FastAPI Next.js PyTorch

Jisa - AI Manga Translator

End-to-end manga translation system for OCR, inpainting, and Thai typesetting.

Overview

Jisa is an end-to-end manga translation system that uploads comic pages, detects speech bubbles, extracts text with OCR, translates it into Thai, removes the original text, and renders the translated text back into the page. The workflow combines a Python backend and a Next.js frontend to give users a local-first dashboard for uploading pages, monitoring progress, and reviewing original, cleaned, and translated results.

Problem & Solution

The Problem

Translating manga pages manually is slow and inconsistent.
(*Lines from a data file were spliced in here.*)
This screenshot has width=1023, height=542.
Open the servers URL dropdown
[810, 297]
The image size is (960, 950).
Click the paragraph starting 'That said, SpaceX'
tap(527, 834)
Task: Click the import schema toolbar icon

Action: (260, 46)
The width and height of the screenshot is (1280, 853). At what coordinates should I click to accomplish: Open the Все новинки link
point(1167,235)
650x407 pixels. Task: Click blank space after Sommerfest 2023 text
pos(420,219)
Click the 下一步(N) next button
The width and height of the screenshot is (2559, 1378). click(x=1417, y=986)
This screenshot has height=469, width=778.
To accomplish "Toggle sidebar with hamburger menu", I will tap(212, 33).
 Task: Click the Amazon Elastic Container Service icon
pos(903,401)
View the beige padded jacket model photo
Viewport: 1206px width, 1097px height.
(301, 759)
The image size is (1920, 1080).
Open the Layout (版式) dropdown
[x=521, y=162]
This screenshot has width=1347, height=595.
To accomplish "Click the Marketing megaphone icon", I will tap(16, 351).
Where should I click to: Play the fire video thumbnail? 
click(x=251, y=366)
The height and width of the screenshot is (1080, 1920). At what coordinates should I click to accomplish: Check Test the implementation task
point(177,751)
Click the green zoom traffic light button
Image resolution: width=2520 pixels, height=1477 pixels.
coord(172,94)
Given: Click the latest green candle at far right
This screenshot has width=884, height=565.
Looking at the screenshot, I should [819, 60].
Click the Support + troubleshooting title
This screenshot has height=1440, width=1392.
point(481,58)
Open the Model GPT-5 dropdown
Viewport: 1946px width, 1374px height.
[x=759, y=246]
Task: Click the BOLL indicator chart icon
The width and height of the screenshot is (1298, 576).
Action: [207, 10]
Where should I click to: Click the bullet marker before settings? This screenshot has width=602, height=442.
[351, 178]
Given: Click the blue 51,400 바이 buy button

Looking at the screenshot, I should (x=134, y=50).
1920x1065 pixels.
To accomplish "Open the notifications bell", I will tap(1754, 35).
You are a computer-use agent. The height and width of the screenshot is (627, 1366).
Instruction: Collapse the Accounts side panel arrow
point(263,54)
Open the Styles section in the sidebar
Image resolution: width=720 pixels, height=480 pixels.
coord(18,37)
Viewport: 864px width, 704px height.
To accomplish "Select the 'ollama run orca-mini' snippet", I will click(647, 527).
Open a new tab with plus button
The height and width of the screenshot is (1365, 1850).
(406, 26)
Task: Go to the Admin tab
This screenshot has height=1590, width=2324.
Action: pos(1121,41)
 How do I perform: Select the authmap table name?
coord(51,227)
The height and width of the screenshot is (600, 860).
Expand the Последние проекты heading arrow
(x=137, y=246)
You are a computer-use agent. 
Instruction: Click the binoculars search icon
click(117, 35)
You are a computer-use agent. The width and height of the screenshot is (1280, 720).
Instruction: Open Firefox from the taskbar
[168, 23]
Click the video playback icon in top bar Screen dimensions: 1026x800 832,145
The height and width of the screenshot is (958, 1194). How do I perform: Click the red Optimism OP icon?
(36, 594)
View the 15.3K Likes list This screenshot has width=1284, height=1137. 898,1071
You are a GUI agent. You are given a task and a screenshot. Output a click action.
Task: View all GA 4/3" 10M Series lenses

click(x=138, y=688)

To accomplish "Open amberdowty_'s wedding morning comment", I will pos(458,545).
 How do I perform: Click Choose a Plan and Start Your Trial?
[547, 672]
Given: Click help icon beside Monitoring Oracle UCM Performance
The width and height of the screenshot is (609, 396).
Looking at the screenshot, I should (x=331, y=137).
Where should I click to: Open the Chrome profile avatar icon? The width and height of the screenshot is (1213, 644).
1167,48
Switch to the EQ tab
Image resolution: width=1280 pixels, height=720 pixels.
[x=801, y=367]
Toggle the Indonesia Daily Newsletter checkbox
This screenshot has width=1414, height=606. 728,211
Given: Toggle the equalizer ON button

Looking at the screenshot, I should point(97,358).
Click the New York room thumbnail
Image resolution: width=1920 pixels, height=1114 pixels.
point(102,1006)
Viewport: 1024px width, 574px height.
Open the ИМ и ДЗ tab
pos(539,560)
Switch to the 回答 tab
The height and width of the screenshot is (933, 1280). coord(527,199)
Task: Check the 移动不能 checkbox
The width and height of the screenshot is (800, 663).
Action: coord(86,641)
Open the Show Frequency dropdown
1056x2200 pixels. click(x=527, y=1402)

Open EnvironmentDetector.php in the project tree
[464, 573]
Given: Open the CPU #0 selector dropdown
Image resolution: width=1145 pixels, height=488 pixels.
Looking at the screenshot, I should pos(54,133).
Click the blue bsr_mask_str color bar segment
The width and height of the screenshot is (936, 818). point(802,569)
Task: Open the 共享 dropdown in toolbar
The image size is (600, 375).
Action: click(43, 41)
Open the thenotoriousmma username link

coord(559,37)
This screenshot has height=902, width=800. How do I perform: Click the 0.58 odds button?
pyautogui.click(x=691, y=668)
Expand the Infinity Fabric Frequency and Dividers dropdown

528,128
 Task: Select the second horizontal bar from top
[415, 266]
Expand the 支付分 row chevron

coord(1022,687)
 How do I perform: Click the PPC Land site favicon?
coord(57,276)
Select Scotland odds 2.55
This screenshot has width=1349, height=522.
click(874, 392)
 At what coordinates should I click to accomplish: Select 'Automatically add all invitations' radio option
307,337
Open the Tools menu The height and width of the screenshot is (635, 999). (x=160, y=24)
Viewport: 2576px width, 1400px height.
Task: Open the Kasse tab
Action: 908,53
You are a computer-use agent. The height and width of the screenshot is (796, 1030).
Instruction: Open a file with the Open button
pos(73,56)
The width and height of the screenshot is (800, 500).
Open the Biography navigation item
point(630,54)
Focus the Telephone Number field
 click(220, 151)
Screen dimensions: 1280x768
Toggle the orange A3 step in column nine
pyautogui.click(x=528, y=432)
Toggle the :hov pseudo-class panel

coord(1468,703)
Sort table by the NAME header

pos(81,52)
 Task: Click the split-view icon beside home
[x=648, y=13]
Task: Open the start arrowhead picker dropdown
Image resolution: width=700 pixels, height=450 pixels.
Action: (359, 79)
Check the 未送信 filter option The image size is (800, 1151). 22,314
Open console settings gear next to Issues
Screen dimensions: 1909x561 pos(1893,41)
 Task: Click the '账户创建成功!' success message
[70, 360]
A good translation is not enough on its own because the text must be extracted accurately, bubble regions cleaned up, and the translated dialogue typeset back into the page without breaking the layout or tone.

The Solution

Jisa automates the full workflow by detecting speech bubbles, OCRing each bubble, translating with page-level context, inpainting the original text out of the image, and typesetting the Thai translation back into the bubble regions while preserving the artwork and page structure.

Tech Stack

FastAPI + Uvicorn

Provides the Python backend HTTP API and job orchestration layer for the image processing pipeline.

OpenCV, NumPy, Pillow

Handle image manipulation, cleaning, masking, and processing tasks across the manga page workflow.

PyTorch + Ultralytics

Support the segmentation models used for bubble detection and refinement.

Next.js 16 + React 19

Drives the frontend dashboard for uploads, status tracking, and reviewing processed pages.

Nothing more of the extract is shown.